Source code for polychrom.polymer_analyses

# Code written by: Maksim Imakaev (imakaev@mit.edu)
"""
Analyses of polymer conformations
------------------------------


This module presents a collection of utils to work with polymer conformations.


Tools for calculating contacts
------------------------------

The main function calculating contacts is: :py:func:`polychrom.polymer_analyses.calculate_contacts`
Right now it is a simple wrapper around scipy.cKDTree.

Another function :py:func:`polychrom.polymer_analyses.smart_contacts` was added recently to help build contact maps
with a large contact radius. It randomly sub-samples the monomers; by default selecting N/cutoff monomers. It then
calculates contacts from sub-sampled monomers only. It is especially helpful when the same code needs to calculate
contacts at large and small contact radii.Because of sub-sampling at large contact radius, it avoids the problem of
having way-too-many-contacts at a large contact radius.

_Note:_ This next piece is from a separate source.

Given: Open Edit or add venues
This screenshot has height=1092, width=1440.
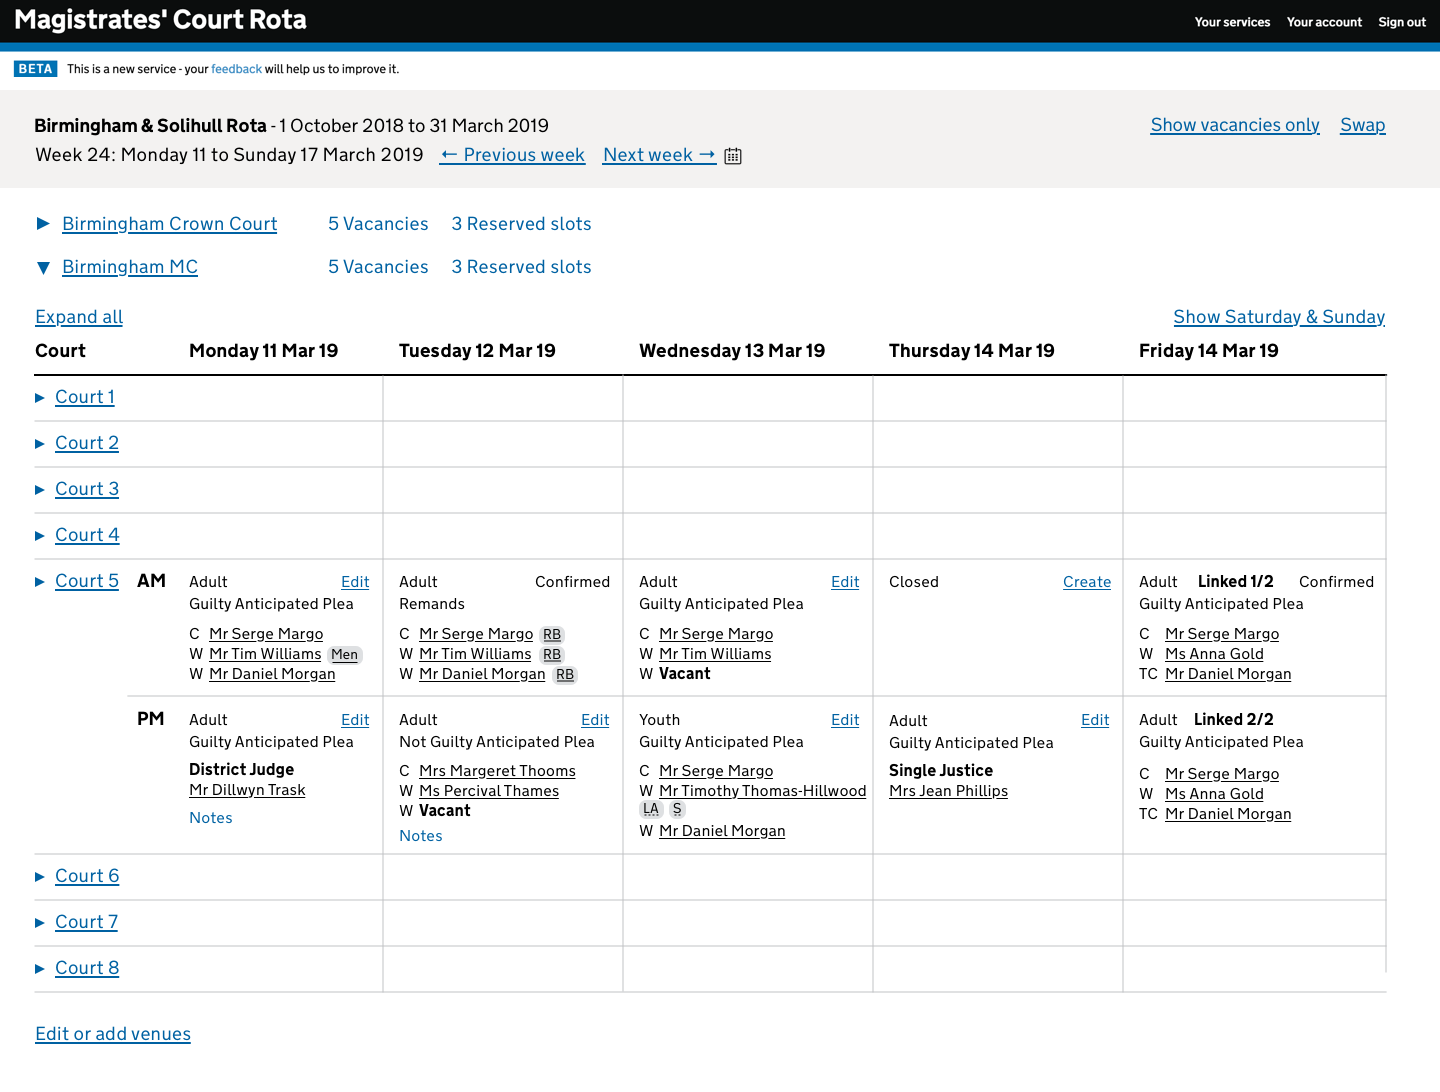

For ordinary contacts, the number of contacts scales as
contact_radius^3; however, with smart_contacts it would only scale linearly with contact radius, which leads to
significant speedsups.


Tools to calculate P(s) and R(s)
--------------------------------

We provide functions to calculate P(s), Rg^2(s) and R^2(s) for polymers. By default, they use  log-spaced bins on the
X axis, with about 10 bins per order of magnitude, but aligned such that the last bins ends exactly at (N-1). They
output (bin, scaling) for Rg^2 and R^2, and (bin_mid, scaling) for contacts. In either case, the returned values are
ready to plot. The difference is that Rg and R^2 are evaluated at a given value of s, while contacts are aggregated
for (bins[0].. bins[1]), (bins[1]..bins[2]). Therefore, we have to return bin mids for contacts.

"""

from math import sqrt

import numpy as np
import pandas as pd
from scipy.spatial import cKDTree
from scipy.ndimage import gaussian_filter1d

try:
    from . import _polymer_math
except Exception:
    pass


[docs]def calculate_contacts(data, cutoff=1.7):
    """Calculates contacts between points give the contact radius (cutoff)

    Parameters
    ----------
    data : Nx3 array
        Coordinates of points
    cutoff : float , optional
        Cutoff distance (contact radius)

    Returns
    -------
    k by 2 array of contacts. Each row corresponds to a contact.
    """
    if data.shape[1] != 3:
        raise ValueError("Incorrect polymer data shape. Must be Nx3.")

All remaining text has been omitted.